Work out how many lines in the data below include "label", then reply with that number only.

Data entries
/---

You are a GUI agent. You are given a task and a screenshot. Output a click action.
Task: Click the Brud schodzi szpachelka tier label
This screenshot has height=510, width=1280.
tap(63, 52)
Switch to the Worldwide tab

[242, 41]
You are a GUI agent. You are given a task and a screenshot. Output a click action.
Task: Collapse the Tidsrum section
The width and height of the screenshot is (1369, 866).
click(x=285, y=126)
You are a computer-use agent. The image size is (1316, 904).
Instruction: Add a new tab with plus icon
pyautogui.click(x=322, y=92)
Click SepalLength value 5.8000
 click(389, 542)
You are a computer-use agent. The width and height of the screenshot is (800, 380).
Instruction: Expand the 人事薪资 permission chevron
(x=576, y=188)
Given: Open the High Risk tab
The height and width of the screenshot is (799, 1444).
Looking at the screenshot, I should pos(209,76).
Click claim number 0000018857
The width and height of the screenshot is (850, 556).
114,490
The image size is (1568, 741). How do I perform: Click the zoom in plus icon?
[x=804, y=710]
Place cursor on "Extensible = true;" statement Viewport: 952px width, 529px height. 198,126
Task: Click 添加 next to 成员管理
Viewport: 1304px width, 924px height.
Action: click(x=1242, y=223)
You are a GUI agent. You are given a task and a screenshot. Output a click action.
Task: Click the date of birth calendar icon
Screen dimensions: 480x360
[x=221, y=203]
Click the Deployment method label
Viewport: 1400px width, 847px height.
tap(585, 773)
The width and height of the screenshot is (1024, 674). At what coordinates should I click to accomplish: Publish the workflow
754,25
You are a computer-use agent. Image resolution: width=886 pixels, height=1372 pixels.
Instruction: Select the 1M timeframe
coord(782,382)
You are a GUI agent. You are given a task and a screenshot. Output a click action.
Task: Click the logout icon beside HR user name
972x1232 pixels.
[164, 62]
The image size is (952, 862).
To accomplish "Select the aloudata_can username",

\---

=== Answer box ===
2